By Sethabile Sithole, Durban intern
Our country is one that has people from diverse cultures and backgrounds. This is evident in the existence of legal pluralism that exists in our legal system. This is discernable in the judicial accommodation of non-state law when it comes to religious marriages. Though not recognised under South African law, the courts have extended a piecemeal recognition of religious marriages, although this recognition still casts a shadow of uncertainty on the parties to these marriages. For this reason parties have entered into both civil and religious marriages.
The South African Law Reform Commission (“the Commission”) seeks input on whether existing laws should be reshaped into a single marriage statute and, if so, how. There are currently three laws in which the three types of marriages recognised in South Africa are governed, viz., the Marriage Act of 1961, the Recognition of Customary Marriages Act of 1998 and the Civil Union Act of 2006.
One of the primary questions from the Commission is whether they should create a single statute that is all inclusive and has consequences applying to all types of marriages, or an omnibus statute which has different chapters regulating the different types of marriages. If the former is to be adopted, the question is what about the requirements which are unique and only exist in one type of marriage and not the other? Some examples would be the payment of a bride-price or the marriage being conducted by a marriage officer. In such cases, would we have to do away with such requirements or apply them across the board?
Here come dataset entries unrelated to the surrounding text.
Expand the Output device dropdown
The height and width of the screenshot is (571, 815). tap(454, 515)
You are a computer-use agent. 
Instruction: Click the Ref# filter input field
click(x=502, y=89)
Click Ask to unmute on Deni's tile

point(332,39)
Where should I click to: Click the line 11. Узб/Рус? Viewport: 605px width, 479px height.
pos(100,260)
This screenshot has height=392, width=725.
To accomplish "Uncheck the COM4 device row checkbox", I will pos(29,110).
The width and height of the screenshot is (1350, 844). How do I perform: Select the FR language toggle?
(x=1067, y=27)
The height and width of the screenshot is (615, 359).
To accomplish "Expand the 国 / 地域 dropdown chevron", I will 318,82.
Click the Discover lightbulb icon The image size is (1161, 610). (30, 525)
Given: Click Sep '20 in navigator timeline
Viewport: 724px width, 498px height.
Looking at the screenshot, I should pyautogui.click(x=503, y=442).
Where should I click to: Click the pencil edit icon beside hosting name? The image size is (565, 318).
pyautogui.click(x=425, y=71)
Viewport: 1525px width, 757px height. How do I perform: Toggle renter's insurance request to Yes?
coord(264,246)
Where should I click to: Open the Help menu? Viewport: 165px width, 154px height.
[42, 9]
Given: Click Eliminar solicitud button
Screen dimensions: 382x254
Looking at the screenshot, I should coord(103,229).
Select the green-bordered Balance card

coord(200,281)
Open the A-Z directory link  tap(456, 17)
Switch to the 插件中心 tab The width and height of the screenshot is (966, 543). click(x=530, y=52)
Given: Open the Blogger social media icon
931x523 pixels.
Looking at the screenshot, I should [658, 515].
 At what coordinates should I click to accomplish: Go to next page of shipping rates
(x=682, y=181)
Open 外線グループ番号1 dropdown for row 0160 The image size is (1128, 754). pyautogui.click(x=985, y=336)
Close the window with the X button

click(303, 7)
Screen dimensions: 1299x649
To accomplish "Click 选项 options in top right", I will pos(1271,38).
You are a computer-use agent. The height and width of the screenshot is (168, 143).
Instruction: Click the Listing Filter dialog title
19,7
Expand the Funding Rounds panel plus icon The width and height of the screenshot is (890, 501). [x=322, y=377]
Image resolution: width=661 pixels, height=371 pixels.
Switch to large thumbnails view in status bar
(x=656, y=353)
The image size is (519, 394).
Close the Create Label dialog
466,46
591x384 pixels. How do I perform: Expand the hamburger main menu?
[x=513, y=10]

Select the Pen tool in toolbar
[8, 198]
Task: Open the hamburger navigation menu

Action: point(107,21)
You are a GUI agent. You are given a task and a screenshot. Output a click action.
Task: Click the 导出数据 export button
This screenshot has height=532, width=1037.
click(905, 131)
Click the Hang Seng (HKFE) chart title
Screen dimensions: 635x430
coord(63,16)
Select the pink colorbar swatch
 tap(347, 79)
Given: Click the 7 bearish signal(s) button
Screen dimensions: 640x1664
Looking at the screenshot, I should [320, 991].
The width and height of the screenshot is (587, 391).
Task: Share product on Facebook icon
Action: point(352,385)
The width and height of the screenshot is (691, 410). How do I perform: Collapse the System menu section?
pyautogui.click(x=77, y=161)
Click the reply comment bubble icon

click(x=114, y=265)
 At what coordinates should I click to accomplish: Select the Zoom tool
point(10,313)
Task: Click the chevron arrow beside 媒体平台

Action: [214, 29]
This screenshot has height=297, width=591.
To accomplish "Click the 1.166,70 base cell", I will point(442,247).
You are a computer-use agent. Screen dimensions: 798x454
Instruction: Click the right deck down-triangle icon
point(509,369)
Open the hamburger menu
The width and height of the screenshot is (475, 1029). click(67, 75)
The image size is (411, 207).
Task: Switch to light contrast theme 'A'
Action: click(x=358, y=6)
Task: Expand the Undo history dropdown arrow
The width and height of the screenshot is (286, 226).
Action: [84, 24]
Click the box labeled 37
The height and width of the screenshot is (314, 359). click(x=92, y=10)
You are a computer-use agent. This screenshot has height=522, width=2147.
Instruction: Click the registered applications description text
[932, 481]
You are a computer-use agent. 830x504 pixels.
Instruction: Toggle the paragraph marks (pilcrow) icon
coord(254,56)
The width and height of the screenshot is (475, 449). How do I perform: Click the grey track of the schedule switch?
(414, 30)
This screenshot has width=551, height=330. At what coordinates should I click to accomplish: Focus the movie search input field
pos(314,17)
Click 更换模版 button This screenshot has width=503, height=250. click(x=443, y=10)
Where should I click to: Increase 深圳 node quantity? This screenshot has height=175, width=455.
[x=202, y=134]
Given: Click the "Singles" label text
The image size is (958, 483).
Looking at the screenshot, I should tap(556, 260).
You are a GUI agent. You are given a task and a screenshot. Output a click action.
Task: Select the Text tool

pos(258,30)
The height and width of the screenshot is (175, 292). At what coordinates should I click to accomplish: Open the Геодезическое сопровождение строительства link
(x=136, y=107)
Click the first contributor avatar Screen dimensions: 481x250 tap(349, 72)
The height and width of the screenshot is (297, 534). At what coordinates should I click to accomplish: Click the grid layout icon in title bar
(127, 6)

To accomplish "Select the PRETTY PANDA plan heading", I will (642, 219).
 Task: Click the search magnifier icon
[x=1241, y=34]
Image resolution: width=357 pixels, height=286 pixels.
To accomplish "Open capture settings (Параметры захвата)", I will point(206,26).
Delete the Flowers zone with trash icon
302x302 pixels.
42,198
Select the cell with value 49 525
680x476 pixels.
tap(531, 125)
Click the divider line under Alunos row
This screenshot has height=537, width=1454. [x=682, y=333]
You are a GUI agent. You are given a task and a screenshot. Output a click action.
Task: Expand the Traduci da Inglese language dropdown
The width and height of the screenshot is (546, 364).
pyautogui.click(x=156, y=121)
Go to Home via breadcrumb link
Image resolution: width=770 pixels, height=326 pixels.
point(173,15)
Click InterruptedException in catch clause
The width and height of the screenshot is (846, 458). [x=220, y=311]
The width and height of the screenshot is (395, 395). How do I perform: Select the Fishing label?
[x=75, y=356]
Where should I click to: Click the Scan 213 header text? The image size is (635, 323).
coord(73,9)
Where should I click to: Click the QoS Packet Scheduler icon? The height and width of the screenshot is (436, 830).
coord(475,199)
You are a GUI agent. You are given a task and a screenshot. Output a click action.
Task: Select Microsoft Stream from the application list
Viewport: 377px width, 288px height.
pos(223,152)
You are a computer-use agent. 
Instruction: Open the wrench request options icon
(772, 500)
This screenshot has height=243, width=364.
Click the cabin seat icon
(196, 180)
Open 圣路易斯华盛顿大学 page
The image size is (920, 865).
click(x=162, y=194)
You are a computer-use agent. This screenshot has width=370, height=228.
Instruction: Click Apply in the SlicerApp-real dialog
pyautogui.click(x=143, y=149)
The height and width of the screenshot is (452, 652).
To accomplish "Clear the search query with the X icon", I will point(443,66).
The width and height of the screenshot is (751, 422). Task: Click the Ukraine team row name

The Commission Issue Paper 35 on Single Marriage Statute is available on its website at www.justice.gov.za/salrc
and it is open for comments on any of the issues contained in the issue paper. For those who are interested in making comments, an extension has been given until 31 August 2019. Workshops will also be held in the various provinces in due course. In addition, a consolidated questionnaire will be available in all nine official languages. The commission is liaising with the Council for the Blind to have the questionnaire available in braille as well.